After a few confessionals from a couple of my homegirls, I HAD to bring this topic to the dating scene volumes. Because as a man, I know first hand the power we gain from “putting it down” but I never realized how deep (pun intended) this power affects women and all the decisions and actions they make afterwards. What are we discussing here? We are talking about the world wide epidemic of “di*kmatism.” Now, don’t get me wrong dudes can be “whipped” as well, but as someone so eloquently told me, “Women rule the world until Men conquer them.”… What she really said was…

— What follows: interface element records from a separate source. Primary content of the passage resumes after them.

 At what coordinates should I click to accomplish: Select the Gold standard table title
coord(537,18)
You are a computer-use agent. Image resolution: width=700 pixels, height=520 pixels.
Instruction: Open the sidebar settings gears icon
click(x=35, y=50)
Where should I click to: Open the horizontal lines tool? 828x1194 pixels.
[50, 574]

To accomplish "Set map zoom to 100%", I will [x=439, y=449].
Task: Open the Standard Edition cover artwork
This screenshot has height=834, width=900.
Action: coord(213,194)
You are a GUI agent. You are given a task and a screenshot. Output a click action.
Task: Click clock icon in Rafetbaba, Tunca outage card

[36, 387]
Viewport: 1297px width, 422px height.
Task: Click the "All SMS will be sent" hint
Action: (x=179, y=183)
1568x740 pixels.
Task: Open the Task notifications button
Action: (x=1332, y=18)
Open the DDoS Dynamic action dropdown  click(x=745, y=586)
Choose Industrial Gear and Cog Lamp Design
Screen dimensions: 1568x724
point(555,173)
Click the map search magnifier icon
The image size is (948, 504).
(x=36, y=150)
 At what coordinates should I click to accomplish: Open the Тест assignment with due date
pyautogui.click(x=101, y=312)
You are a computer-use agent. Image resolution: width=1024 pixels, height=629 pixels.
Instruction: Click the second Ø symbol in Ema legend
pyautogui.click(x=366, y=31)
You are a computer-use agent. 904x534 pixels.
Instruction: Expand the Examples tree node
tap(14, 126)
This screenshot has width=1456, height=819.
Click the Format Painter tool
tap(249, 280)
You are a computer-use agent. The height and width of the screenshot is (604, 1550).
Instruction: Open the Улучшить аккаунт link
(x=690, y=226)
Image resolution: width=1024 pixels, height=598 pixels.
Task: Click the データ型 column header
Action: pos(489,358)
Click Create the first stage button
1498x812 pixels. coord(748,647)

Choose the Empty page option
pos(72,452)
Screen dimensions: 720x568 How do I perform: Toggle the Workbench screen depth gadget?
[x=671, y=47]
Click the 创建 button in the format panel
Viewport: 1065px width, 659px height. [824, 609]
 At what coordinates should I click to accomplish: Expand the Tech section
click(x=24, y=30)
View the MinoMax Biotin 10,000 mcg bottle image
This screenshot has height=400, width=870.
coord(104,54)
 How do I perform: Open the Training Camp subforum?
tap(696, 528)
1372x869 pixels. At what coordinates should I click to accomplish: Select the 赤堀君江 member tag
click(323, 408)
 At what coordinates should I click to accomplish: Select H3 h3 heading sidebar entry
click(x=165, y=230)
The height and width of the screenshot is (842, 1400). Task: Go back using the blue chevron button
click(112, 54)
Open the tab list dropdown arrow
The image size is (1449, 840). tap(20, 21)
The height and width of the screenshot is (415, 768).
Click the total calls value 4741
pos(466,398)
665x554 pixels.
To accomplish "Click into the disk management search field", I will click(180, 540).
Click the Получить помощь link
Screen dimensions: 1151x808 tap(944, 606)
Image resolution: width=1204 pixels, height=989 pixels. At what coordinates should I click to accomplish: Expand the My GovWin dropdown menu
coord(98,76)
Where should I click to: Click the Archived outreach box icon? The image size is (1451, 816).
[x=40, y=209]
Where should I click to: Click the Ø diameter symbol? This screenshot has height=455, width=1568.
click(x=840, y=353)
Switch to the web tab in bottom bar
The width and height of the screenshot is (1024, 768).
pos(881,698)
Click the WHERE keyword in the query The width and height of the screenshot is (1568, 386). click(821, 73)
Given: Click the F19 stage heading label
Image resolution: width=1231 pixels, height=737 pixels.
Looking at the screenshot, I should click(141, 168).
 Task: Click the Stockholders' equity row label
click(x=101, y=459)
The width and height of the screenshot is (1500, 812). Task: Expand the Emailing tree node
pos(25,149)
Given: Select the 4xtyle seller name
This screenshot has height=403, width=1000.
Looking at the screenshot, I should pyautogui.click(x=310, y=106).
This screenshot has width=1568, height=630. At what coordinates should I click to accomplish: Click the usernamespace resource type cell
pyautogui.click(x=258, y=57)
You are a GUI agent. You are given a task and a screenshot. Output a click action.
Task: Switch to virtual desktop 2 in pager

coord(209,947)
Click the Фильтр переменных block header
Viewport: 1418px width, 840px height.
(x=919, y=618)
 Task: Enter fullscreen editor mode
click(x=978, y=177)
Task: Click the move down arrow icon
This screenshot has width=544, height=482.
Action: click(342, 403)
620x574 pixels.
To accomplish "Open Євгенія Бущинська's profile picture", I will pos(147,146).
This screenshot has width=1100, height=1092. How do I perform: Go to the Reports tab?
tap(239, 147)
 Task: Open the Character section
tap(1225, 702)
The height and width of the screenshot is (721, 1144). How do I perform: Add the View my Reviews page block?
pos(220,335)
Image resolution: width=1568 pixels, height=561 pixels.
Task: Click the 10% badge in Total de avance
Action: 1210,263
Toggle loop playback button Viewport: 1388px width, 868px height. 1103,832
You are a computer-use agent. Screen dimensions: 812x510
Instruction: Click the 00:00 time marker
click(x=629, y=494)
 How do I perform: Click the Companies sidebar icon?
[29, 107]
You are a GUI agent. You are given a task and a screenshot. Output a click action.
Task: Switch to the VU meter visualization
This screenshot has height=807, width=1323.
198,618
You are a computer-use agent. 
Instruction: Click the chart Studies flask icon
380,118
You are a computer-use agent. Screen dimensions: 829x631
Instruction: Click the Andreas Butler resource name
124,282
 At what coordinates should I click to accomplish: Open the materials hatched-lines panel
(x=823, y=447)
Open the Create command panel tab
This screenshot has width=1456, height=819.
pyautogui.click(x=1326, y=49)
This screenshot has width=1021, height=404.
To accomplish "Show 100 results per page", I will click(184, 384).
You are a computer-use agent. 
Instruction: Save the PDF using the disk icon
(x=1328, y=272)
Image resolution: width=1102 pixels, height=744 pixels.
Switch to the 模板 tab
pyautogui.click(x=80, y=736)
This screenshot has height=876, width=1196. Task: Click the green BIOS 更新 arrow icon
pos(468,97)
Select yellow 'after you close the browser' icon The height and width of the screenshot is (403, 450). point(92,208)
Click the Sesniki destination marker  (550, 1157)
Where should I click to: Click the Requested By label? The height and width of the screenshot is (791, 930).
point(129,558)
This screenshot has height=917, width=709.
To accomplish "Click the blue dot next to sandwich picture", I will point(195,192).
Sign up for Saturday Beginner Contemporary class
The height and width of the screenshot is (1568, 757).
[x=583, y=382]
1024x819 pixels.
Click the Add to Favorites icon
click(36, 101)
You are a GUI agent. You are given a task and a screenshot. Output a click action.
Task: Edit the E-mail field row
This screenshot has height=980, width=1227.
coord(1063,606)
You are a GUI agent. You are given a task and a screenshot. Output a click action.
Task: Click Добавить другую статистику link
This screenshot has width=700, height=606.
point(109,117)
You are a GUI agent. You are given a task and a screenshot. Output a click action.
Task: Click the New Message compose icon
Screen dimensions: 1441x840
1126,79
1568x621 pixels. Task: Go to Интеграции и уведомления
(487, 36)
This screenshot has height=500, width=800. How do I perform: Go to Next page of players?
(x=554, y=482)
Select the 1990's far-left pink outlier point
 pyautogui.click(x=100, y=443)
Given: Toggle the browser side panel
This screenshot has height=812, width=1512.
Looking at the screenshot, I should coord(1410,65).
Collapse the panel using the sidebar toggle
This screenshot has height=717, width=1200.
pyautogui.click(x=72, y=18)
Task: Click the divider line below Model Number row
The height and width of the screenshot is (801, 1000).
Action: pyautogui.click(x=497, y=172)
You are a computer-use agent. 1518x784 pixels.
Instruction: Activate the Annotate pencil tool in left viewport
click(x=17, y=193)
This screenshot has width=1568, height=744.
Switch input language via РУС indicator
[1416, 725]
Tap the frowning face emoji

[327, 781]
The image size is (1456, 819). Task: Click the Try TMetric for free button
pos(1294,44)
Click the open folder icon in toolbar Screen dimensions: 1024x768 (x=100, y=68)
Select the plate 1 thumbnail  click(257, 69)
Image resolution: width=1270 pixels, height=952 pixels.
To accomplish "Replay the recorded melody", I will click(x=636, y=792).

“Pu**y rules the world, until d*ck conquers it” — Yeah #ThatHappened. Before we get into the actual story here is the urban dictionary definition of “Di*kmatism” – “when a woman ignores the fact that the man they are dating is a worthless a**hole because they just want the sex. Its the converse of the term pu**y-whipped. I.E. – ‘Man. I haven’t seen Christina in forever; she is totally dickmatized by that loser!'” And now for the story:
My homegirl bbm’d me asking for my opinion on a gift watch that she was purchasing for her “friend.” I said “sure send the picture.” Now I had no expectations in regards to the type of watch or the cost of the watch, but when I received the picture it was a picture of an all black Movado valued at over $500. Without knowing who this friend was or what the occasion was, I replied, “this must be some friend.” She replied, “he is the guy who broke my heart, but he is graduating and I wanted to get him something.” *DJ SCRATCH, Music Stops Short… huh?? I had to stop and think about it for a second, this dude broke her heart, but she is still getting him a gift? Where’s the logic? So I asked her, “If he broke your heart what makes you want to get him a gift?” She replied, “So he knows that he means something to me” I then thought, but she doesn’t mean anything to him if he broke her heart or doesn’t mean enough to to him to NOT break her heart. So I responded, “that doesn’t make sense, he broke your heart, but you want to get him something so he feels better? I don’t get it? Why would you still want him in your life if he hurt you?” After a few more questions she confessed, “Mind blowing, explosive, best sex I ever had, a great friendship, a level of comfort that I’ve never experienced, and the challenge he presents.”
Notice what was said first, “Mind blowing, explosive, best sex I ever had.” — Yep, classic case of Di*kmatism. Now, the issue and focus is less on her di*kmatism, but more on the fact that because of her di*kmatism she: 1. Still wants to interact with him knowing she will feel disappointed and regretful afterwards and 2. Is willing to purchase a watch for this sex connoisseur EVEN AFTER he broke her heart. So I bring it to the Dating Scene as a topic of discussion.
First, A Man’s Perspective: When we men have sex our goal is to, as it is universally known, “Beat to Own.” We want to ensure that we are the best she’s ever had in order to, at the very least, get it again, but more importantly gain the intangible yet highly persuasive “power.” The decision to join into a relationship may or may not be affected by quality of the sex. In fact, most dudes know before sex whether or not he will commit to a woman. “So what” you ask Mr. or Mrs. Inquisitive, well, my point in saying that is if a guy isn’t interested in a relationship before sex, he probably won’t be after. But like the New York Lottery, “Hey, You Never Know.”
Secondly, A Female Perspective: what can you do to avoid the poor decision making that ensues after a “beat to own” experience? Well after surveying a few females, one responded, “Good sex is a drug and when you find someone who is the best you have ever had, it is a tough habit to kick. The only way to avoid the driving forces of good di*k is to completely avoid it. You have to go cold turkey and cut him off. If not, he will inevitably continue to get what he wants while you just get the sex. And if you are trying to use the sex or any other tactics as a result of the sex (i.e. – gift giving) as a way to get to his heart, that is not the way to go. That strategy only leads to feeling used because you do not have what you really want, which is him in a relationship with you. TRANSLATION: You don’t want another female to get the beautiful wonders that his d*ck has brought you.” – Yeah this was really said.
I would have to concur with the observation and assessment above. I told my homegirl, the one whom was purchasing the gift, that the best way to avoid regret in a situation like this is to completely avoid him. He knows he has the power and whenever you come around he already knows it is going to “go down” and other than the orgasm you get (or two or three), you will feel no other satisfaction, so why put yourself in that position. <—It almost sounds like I am typing facetiously, but i’m not.
So To conclude, the best way to avoid a situation like this, for consolidation purposes, is to RUN AWAY *Kanye West Voice.